The background
Robert Hughes, the art critic, died this week at the Calvary Hospital in the Bronx, New York, at the age of 74, after a long illness. He was most famous for The Shock of the New, a television series and book which followed art from the Impressionists to Andy Warhol. It garnered 25 million viewers when it was shown on the BBC and PBS. He was described, by Robert S Boynton, as “the most famous art critic in the world.” He also wrote over a dozen books, including The Fatal Shore (1987), a history of Australia, though he’d left the country in the Sixties. He had a near-fatal car crash in 1999, which left him with health issues. He was driving on the wrong side of the road, and crashed into another car – whose occupants he described as “low life scum.” This did not make him popular in Australia.

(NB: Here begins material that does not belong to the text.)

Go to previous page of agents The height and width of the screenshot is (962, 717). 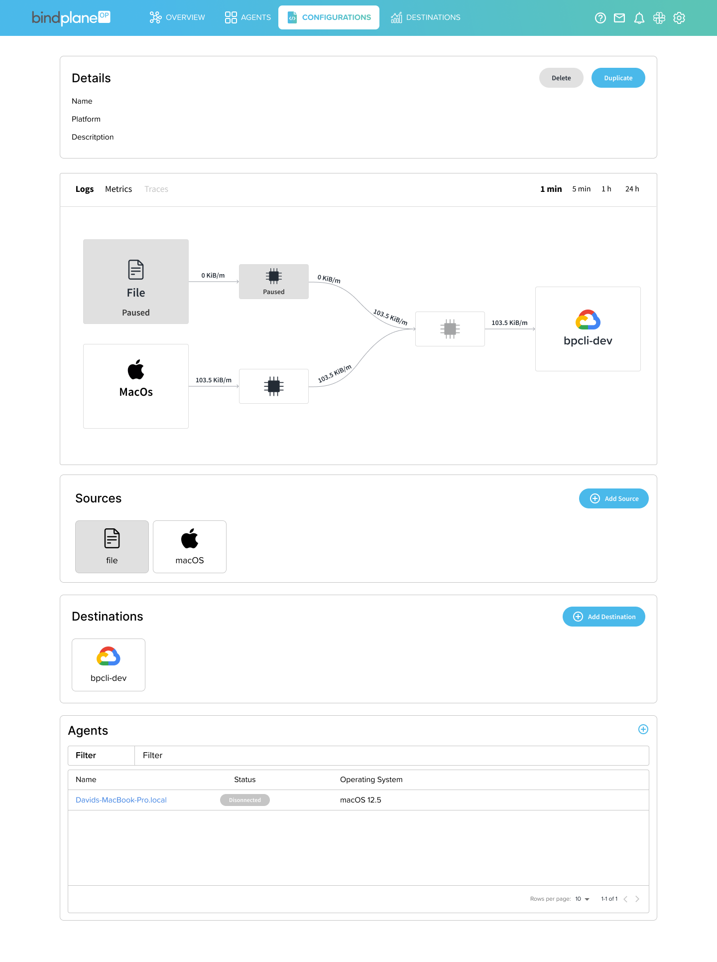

He was born in 1938, in Sydney, into a family of lawyers; his father was a flying ace in World War I, and died when Robert was 12. He studied art and architecture at the University of Sydney, associating with such figures as Germaine Greer and Clive James. He enjoyed the London of the Sixties, and married three times; he lived out his years in America, where he was Time magazine’s art critic. He occasionally attended parties with a cockatoo on his shoulder. Obituaries are celebrating the life of a critic who pulled no punches; a Renaissance man and a bon viveur.

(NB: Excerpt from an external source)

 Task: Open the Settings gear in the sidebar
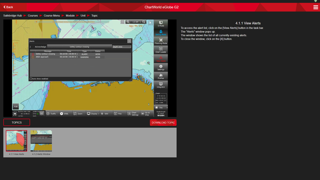pyautogui.click(x=161, y=67)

“[Jeff] Koons is the baby to Andy Warhol’s Rosemary.” Robert Hughes, quoted on The New York Times.
Robert Hughes was Australia’s Dante
Hughes’ friend Peter Carey wrote about him in The Guardian: he may, in Britain, have been “happy to seem the descendant of an Irish policeman”, said Carey; in Australia, they knew he grew up “in a fancy house.” He was no “Irish pub brawler”, but a “patrician.” He was also “unashamedly elitist”, yet kept his Australian “eye for bullshit.” When Australia, after his car crash, turned on him, he “suffered in private.” But this was the man “who had shown us who we were.” Hughes was “our Dante.” We cast him out to our shame, and now “we have missed our last chance to tell him that we loved him.”
Hughes was the 20th century’s Huck Finn, but he was also flawed
He certainly gave off the image of a “street-brawler”, said Judith Flanders in The Telegraph – he loved “leather jackets.” He “had no patience with restraint, or charm.” He demanded “engagement”, and thus was “thrilling to read,” especially watching him “lash out, devastating the wastrels and slackers.” He understood the role of a critic, and conveyed brilliantly the ebullience of early 19th century art. Despite being Australian, he was an American in spirit – the “20th century’s Huck Finn.” He was often “obnoxious”, said Mark Hudson in The Telegraph, and was “flawed.” But he may be the only art critic “who mattered.” He had a television authority like no other, the “gerontian nemesis of all that was facile and fraudulent.” Whilst the jury may be out on his significance as a writer and critic, there’s no doubt that nobody else “comes remotely close to stepping into his shoes.”
“He was elitist when it came to evaluating art but he was absolutely egalitarian when it came to communicating why certain works mattered,” said Catharine Lumy, quoted on The Independent.
Hughes knew when to praise and when not to
Randy Kennedy in The New York Times said Hughes had a “Hemingwayesque build” and was a “traditionalist scourge.” Kennedy commended Hughes’ ability to praise artists when they met their expectations as much as his tendency to get angry when they didn’t. He didn’t necessarily approve of Andy Warhol, arguing that his “corrosive shadow … ultimately did more harm than good.” He admired Lucian Freud; but, said Kathy Marks on The Independent, he hated “conceptual artists such as Damien Hirst.”
Hughes was one of Australia’s great exports
The Independent’s editorial called him “one of Australia’s great exports, a world-class public intellectual.” He was “forthright, acerbic, unimpressed by pretension.” He hated “the shallowness of much modern art.” “Robert Hughes, we will miss you.”